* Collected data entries
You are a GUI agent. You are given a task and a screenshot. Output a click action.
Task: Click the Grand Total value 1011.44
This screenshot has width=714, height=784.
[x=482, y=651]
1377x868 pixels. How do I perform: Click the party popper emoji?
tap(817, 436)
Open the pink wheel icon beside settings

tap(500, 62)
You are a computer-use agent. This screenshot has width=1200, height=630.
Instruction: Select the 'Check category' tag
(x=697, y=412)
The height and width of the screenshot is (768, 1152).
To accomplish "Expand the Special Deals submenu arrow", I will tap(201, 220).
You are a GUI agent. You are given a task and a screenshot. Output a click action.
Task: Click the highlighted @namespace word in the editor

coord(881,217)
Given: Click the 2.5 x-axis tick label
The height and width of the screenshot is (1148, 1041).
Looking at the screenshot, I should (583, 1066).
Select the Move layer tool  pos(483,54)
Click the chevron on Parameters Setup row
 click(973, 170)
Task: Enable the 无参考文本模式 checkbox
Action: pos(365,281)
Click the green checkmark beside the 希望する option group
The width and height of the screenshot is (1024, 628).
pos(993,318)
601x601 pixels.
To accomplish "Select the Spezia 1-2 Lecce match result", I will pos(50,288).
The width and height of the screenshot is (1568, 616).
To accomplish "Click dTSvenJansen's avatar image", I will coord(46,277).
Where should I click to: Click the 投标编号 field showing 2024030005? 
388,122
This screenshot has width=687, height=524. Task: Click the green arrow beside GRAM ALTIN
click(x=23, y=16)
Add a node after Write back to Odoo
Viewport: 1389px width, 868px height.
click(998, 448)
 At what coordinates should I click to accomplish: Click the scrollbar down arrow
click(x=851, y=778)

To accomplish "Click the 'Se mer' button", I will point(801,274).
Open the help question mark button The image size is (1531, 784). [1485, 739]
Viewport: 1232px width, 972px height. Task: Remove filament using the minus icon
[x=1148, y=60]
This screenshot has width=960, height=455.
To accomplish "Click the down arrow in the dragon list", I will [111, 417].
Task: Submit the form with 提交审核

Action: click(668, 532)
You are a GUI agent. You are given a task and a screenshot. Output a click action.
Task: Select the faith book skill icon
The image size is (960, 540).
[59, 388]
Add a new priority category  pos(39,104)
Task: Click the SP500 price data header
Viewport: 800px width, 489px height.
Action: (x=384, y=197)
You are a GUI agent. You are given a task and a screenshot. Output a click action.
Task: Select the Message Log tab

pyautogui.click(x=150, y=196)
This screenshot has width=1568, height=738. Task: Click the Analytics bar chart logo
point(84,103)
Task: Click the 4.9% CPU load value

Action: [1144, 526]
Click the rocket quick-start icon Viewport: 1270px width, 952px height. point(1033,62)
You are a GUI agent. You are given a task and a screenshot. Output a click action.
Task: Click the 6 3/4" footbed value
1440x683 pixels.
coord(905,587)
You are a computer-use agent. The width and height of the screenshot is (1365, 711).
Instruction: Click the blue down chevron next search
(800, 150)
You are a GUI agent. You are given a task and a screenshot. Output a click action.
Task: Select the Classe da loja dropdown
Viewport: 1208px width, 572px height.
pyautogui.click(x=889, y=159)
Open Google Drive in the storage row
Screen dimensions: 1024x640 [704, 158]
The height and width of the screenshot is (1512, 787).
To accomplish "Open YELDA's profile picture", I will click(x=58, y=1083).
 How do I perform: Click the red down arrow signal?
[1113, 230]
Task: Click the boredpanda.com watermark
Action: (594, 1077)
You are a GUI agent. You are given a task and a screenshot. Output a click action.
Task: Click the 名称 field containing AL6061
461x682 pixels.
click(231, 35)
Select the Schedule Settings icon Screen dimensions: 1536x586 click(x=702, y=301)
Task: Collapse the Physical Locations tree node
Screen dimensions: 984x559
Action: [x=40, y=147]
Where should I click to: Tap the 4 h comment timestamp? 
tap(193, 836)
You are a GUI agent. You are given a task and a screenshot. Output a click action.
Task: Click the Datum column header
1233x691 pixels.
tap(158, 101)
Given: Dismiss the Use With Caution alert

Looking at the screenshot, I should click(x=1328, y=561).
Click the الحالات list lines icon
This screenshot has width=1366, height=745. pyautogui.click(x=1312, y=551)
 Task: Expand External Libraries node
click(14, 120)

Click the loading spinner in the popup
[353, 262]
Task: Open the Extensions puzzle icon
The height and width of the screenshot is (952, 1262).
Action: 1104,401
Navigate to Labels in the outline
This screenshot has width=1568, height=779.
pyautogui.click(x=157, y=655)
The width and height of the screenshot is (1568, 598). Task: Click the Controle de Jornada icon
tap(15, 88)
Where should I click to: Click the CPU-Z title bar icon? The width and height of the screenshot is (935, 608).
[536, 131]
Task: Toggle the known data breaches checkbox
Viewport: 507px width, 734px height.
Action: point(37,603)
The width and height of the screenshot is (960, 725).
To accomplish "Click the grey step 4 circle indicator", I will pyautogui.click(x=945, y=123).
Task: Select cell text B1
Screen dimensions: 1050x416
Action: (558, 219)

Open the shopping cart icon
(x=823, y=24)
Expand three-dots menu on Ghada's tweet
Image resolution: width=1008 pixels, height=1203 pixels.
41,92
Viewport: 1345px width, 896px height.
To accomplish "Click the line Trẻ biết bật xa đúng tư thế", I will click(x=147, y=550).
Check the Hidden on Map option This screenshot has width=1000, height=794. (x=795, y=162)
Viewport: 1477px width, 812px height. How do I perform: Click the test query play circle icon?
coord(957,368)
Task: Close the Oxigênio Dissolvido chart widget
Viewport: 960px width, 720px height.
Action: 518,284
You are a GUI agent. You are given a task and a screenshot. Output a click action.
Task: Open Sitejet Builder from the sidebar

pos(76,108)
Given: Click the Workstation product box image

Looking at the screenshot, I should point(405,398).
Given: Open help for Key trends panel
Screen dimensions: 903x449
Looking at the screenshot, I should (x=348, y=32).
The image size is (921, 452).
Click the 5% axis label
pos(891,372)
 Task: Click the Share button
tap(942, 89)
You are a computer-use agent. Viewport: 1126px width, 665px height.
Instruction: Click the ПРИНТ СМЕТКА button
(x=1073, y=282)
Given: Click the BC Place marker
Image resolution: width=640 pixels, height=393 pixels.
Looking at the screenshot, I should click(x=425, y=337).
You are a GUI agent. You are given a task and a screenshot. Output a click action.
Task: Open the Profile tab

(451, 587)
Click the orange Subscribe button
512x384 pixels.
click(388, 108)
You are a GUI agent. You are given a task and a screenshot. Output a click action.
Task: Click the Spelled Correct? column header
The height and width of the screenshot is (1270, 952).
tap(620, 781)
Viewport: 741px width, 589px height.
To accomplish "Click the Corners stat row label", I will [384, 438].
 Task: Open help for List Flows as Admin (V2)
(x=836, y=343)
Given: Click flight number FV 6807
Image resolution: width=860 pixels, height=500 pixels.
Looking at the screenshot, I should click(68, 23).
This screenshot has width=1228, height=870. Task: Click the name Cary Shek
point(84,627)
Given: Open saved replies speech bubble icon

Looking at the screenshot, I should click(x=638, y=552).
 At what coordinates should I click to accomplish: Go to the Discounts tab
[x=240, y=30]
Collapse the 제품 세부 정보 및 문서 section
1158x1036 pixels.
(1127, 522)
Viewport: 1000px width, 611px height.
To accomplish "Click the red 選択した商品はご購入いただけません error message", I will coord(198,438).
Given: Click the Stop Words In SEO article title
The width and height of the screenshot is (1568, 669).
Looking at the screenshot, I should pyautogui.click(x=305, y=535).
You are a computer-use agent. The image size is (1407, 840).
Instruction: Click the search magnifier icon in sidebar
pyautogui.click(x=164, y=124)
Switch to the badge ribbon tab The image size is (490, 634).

* Task brief
Each record shown above must be reproduced exactly.

* Response to the exercise
You are a GUI agent. You are given a task and a screenshot. Output a click action.
Task: Click the Grand Total value 1011.44
This screenshot has width=714, height=784.
[x=482, y=651]
1377x868 pixels. How do I perform: Click the party popper emoji?
tap(817, 436)
Open the pink wheel icon beside settings

tap(500, 62)
You are a computer-use agent. This screenshot has width=1200, height=630.
Instruction: Select the 'Check category' tag
(x=697, y=412)
The height and width of the screenshot is (768, 1152).
To accomplish "Expand the Special Deals submenu arrow", I will tap(201, 220).
You are a GUI agent. You are given a task and a screenshot. Output a click action.
Task: Click the highlighted @namespace word in the editor

coord(881,217)
Given: Click the 2.5 x-axis tick label
The height and width of the screenshot is (1148, 1041).
Looking at the screenshot, I should (583, 1066).
Select the Move layer tool  pos(483,54)
Click the chevron on Parameters Setup row
 click(973, 170)
Task: Enable the 无参考文本模式 checkbox
Action: pos(365,281)
Click the green checkmark beside the 希望する option group
The width and height of the screenshot is (1024, 628).
pos(993,318)
601x601 pixels.
To accomplish "Select the Spezia 1-2 Lecce match result", I will pos(50,288).
The width and height of the screenshot is (1568, 616).
To accomplish "Click dTSvenJansen's avatar image", I will coord(46,277).
Where should I click to: Click the 投标编号 field showing 2024030005? 
388,122
This screenshot has width=687, height=524. Task: Click the green arrow beside GRAM ALTIN
click(x=23, y=16)
Add a node after Write back to Odoo
Viewport: 1389px width, 868px height.
click(998, 448)
 At what coordinates should I click to accomplish: Click the scrollbar down arrow
click(x=851, y=778)

To accomplish "Click the 'Se mer' button", I will point(801,274).
Open the help question mark button The image size is (1531, 784). [1485, 739]
Viewport: 1232px width, 972px height. Task: Remove filament using the minus icon
[x=1148, y=60]
This screenshot has width=960, height=455.
To accomplish "Click the down arrow in the dragon list", I will [111, 417].
Task: Submit the form with 提交审核

Action: click(668, 532)
You are a GUI agent. You are given a task and a screenshot. Output a click action.
Task: Select the faith book skill icon
The image size is (960, 540).
[59, 388]
Add a new priority category  pos(39,104)
Task: Click the SP500 price data header
Viewport: 800px width, 489px height.
Action: (x=384, y=197)
You are a GUI agent. You are given a task and a screenshot. Output a click action.
Task: Select the Message Log tab

pyautogui.click(x=150, y=196)
This screenshot has width=1568, height=738. Task: Click the Analytics bar chart logo
point(84,103)
Task: Click the 4.9% CPU load value

Action: [1144, 526]
Click the rocket quick-start icon Viewport: 1270px width, 952px height. point(1033,62)
You are a GUI agent. You are given a task and a screenshot. Output a click action.
Task: Click the 6 3/4" footbed value
1440x683 pixels.
coord(905,587)
You are a computer-use agent. The width and height of the screenshot is (1365, 711).
Instruction: Click the blue down chevron next search
(800, 150)
You are a GUI agent. You are given a task and a screenshot. Output a click action.
Task: Select the Classe da loja dropdown
Viewport: 1208px width, 572px height.
pyautogui.click(x=889, y=159)
Open Google Drive in the storage row
Screen dimensions: 1024x640 [704, 158]
The height and width of the screenshot is (1512, 787).
To accomplish "Open YELDA's profile picture", I will click(x=58, y=1083).
 How do I perform: Click the red down arrow signal?
[1113, 230]
Task: Click the boredpanda.com watermark
Action: (594, 1077)
You are a GUI agent. You are given a task and a screenshot. Output a click action.
Task: Click the 名称 field containing AL6061
461x682 pixels.
click(231, 35)
Select the Schedule Settings icon Screen dimensions: 1536x586 click(x=702, y=301)
Task: Collapse the Physical Locations tree node
Screen dimensions: 984x559
Action: [x=40, y=147]
Where should I click to: Tap the 4 h comment timestamp? 
tap(193, 836)
You are a GUI agent. You are given a task and a screenshot. Output a click action.
Task: Click the Datum column header
1233x691 pixels.
tap(158, 101)
Given: Dismiss the Use With Caution alert

Looking at the screenshot, I should click(x=1328, y=561).
Click the الحالات list lines icon
This screenshot has width=1366, height=745. pyautogui.click(x=1312, y=551)
 Task: Expand External Libraries node
click(14, 120)

Click the loading spinner in the popup
[353, 262]
Task: Open the Extensions puzzle icon
The height and width of the screenshot is (952, 1262).
Action: 1104,401
Navigate to Labels in the outline
This screenshot has width=1568, height=779.
pyautogui.click(x=157, y=655)
The width and height of the screenshot is (1568, 598). Task: Click the Controle de Jornada icon
tap(15, 88)
Where should I click to: Click the CPU-Z title bar icon? The width and height of the screenshot is (935, 608).
[536, 131]
Task: Toggle the known data breaches checkbox
Viewport: 507px width, 734px height.
Action: point(37,603)
The width and height of the screenshot is (960, 725).
To accomplish "Click the grey step 4 circle indicator", I will pyautogui.click(x=945, y=123).
Task: Select cell text B1
Screen dimensions: 1050x416
Action: (558, 219)

Open the shopping cart icon
(x=823, y=24)
Expand three-dots menu on Ghada's tweet
Image resolution: width=1008 pixels, height=1203 pixels.
41,92
Viewport: 1345px width, 896px height.
To accomplish "Click the line Trẻ biết bật xa đúng tư thế", I will click(x=147, y=550).
Check the Hidden on Map option This screenshot has width=1000, height=794. (x=795, y=162)
Viewport: 1477px width, 812px height. How do I perform: Click the test query play circle icon?
coord(957,368)
Task: Close the Oxigênio Dissolvido chart widget
Viewport: 960px width, 720px height.
Action: 518,284
You are a GUI agent. You are given a task and a screenshot. Output a click action.
Task: Open Sitejet Builder from the sidebar

pos(76,108)
Given: Click the Workstation product box image

Looking at the screenshot, I should point(405,398).
Given: Open help for Key trends panel
Screen dimensions: 903x449
Looking at the screenshot, I should (x=348, y=32).
The image size is (921, 452).
Click the 5% axis label
pos(891,372)
 Task: Click the Share button
tap(942, 89)
You are a computer-use agent. Viewport: 1126px width, 665px height.
Instruction: Click the ПРИНТ СМЕТКА button
(x=1073, y=282)
Given: Click the BC Place marker
Image resolution: width=640 pixels, height=393 pixels.
Looking at the screenshot, I should click(x=425, y=337).
You are a GUI agent. You are given a task and a screenshot. Output a click action.
Task: Open the Profile tab

(451, 587)
Click the orange Subscribe button
512x384 pixels.
click(388, 108)
You are a GUI agent. You are given a task and a screenshot. Output a click action.
Task: Click the Spelled Correct? column header
The height and width of the screenshot is (1270, 952).
tap(620, 781)
Viewport: 741px width, 589px height.
To accomplish "Click the Corners stat row label", I will [384, 438].
 Task: Open help for List Flows as Admin (V2)
(x=836, y=343)
Given: Click flight number FV 6807
Image resolution: width=860 pixels, height=500 pixels.
Looking at the screenshot, I should click(68, 23).
This screenshot has width=1228, height=870. Task: Click the name Cary Shek
point(84,627)
Given: Open saved replies speech bubble icon

Looking at the screenshot, I should click(x=638, y=552).
 At what coordinates should I click to accomplish: Go to the Discounts tab
[x=240, y=30]
Collapse the 제품 세부 정보 및 문서 section
1158x1036 pixels.
(1127, 522)
Viewport: 1000px width, 611px height.
To accomplish "Click the red 選択した商品はご購入いただけません error message", I will coord(198,438).
Given: Click the Stop Words In SEO article title
The width and height of the screenshot is (1568, 669).
Looking at the screenshot, I should pyautogui.click(x=305, y=535).
You are a computer-use agent. The image size is (1407, 840).
Instruction: Click the search magnifier icon in sidebar
pyautogui.click(x=164, y=124)
Switch to the badge ribbon tab The image size is (490, 634).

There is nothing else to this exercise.